- TASK: Your answer should consist of the lines below that hold the word "will".

START EXERCISE MATERIALS

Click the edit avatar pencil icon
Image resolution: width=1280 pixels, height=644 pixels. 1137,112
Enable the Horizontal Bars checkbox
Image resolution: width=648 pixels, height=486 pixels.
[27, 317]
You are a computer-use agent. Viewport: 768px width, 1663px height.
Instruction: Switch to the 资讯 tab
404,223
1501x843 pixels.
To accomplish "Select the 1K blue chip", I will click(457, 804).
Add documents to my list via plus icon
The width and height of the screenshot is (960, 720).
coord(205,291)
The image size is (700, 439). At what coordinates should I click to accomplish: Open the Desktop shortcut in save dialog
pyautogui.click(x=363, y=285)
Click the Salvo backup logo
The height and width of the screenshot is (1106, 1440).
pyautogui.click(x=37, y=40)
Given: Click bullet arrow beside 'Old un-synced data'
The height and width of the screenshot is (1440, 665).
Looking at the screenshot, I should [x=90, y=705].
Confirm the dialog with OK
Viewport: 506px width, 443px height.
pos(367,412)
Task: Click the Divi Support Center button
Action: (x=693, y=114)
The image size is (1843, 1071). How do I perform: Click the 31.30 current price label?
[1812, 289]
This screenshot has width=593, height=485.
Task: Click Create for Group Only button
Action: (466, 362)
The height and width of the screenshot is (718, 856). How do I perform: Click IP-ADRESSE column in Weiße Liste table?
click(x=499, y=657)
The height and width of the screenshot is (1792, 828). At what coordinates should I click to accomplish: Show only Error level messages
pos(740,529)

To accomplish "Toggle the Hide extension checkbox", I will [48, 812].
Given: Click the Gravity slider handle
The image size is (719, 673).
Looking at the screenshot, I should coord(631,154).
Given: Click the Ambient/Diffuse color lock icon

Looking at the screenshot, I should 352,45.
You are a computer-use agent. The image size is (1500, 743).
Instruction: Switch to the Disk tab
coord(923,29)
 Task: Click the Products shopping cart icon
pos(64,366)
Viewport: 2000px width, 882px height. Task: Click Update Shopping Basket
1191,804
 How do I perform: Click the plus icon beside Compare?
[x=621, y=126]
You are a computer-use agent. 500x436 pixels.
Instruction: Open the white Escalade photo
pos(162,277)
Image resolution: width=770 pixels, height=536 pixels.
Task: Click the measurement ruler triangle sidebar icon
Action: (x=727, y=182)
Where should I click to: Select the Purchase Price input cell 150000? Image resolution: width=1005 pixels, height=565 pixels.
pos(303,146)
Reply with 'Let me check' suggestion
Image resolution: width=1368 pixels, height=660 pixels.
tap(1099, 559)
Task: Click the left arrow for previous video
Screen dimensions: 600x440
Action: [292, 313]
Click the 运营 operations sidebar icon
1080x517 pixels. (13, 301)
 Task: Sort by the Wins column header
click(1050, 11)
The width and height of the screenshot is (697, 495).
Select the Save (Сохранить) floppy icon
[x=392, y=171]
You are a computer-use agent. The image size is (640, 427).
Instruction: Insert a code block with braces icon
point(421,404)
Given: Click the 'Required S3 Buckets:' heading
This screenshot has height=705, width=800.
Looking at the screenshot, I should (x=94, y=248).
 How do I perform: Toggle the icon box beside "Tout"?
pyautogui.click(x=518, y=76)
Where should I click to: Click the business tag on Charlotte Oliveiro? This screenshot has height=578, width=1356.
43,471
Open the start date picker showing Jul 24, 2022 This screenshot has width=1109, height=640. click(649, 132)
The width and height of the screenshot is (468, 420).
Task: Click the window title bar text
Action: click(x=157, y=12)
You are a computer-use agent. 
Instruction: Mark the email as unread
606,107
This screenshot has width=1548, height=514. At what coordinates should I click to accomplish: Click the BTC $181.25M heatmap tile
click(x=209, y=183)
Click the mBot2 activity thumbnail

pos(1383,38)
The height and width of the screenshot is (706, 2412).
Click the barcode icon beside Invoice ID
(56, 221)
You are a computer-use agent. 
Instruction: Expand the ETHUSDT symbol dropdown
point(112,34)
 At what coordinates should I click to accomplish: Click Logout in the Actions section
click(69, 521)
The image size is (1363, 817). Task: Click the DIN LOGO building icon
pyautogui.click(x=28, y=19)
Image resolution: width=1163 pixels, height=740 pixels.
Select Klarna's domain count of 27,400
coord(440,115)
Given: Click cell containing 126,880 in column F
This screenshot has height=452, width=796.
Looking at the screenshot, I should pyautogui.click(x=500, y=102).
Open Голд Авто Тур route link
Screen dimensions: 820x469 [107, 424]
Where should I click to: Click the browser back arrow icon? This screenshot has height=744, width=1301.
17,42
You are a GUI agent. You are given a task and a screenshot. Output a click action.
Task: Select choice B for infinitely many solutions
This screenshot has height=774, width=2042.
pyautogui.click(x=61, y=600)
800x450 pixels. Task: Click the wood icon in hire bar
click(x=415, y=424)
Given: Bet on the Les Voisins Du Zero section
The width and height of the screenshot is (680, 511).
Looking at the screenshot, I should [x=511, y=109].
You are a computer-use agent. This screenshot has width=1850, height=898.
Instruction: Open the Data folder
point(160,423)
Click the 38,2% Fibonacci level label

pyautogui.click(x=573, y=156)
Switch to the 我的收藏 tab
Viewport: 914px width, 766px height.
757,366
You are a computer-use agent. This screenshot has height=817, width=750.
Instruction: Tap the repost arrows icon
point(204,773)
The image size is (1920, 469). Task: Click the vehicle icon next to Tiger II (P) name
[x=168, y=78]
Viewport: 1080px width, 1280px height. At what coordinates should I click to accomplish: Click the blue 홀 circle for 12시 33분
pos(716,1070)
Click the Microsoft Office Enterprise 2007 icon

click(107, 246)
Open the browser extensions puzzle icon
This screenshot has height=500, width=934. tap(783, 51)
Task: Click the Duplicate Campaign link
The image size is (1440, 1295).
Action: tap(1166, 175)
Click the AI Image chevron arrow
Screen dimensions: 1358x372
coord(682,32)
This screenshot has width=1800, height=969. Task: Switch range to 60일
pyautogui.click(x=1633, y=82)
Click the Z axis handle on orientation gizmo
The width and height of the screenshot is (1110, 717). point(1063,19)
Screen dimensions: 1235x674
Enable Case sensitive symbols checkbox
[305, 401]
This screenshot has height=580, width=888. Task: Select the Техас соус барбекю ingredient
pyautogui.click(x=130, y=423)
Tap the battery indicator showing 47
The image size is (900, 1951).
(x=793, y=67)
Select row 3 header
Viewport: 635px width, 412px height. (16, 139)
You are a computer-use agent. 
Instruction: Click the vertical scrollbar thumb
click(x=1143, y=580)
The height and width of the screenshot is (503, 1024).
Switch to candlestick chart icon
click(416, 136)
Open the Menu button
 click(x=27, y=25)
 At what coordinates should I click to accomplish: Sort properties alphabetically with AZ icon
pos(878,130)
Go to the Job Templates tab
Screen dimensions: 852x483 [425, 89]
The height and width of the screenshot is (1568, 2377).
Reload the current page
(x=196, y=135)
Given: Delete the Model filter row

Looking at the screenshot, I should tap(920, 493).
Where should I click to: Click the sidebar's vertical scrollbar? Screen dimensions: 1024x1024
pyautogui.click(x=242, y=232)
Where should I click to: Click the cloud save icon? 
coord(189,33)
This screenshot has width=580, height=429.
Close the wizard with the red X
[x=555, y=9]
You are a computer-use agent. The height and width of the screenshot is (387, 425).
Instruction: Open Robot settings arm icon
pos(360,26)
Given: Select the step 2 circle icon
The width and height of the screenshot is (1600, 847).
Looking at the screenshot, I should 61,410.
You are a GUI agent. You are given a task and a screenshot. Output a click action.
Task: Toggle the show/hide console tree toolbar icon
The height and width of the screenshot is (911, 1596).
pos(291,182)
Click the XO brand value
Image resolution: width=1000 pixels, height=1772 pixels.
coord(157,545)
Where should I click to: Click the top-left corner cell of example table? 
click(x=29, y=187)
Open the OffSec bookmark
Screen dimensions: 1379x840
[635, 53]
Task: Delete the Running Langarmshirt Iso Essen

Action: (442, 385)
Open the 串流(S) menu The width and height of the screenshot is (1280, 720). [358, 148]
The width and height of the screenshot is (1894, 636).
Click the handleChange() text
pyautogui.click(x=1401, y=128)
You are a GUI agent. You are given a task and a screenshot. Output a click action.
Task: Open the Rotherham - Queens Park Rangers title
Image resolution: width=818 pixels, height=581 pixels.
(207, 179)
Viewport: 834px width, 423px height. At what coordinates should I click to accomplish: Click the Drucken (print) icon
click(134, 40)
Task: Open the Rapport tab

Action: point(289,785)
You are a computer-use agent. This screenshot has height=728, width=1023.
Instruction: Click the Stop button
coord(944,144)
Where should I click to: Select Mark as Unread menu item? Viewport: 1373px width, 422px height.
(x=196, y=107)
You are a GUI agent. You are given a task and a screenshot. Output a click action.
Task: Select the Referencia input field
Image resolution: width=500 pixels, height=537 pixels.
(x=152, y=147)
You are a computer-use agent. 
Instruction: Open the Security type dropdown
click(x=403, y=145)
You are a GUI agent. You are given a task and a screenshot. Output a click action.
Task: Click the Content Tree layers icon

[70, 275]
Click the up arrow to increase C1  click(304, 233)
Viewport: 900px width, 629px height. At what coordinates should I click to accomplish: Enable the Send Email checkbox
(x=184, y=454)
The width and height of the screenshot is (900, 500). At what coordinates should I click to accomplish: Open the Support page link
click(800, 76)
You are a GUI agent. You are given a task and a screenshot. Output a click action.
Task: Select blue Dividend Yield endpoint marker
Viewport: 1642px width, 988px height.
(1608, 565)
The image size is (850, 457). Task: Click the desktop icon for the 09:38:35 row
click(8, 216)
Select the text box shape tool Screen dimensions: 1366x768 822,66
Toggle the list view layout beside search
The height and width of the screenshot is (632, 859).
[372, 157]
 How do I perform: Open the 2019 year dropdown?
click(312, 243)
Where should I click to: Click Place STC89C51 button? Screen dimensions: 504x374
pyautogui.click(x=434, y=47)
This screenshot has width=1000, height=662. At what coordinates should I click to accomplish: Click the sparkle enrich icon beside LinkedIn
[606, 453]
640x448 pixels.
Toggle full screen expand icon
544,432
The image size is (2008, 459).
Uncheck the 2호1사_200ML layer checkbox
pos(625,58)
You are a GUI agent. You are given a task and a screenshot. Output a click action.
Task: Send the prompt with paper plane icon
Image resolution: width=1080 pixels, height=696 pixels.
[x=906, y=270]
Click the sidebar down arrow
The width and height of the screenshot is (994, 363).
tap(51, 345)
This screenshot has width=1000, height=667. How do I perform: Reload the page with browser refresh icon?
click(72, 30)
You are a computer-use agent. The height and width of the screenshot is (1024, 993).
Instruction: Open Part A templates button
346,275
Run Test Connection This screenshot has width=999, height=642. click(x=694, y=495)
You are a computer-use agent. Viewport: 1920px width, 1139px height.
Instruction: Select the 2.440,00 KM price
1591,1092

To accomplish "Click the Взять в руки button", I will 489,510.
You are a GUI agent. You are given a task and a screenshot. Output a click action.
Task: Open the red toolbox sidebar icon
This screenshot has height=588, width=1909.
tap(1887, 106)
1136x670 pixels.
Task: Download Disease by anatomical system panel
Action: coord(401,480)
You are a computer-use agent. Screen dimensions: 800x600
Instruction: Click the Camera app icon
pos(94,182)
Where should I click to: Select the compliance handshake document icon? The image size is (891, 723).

END EXERCISE MATERIALS

- RESULT OF THIS TASK:
To accomplish "Select the 1K blue chip", I will click(457, 804).
To accomplish "Toggle the Hide extension checkbox", I will [48, 812].
To accomplish "Click the Взять в руки button", I will 489,510.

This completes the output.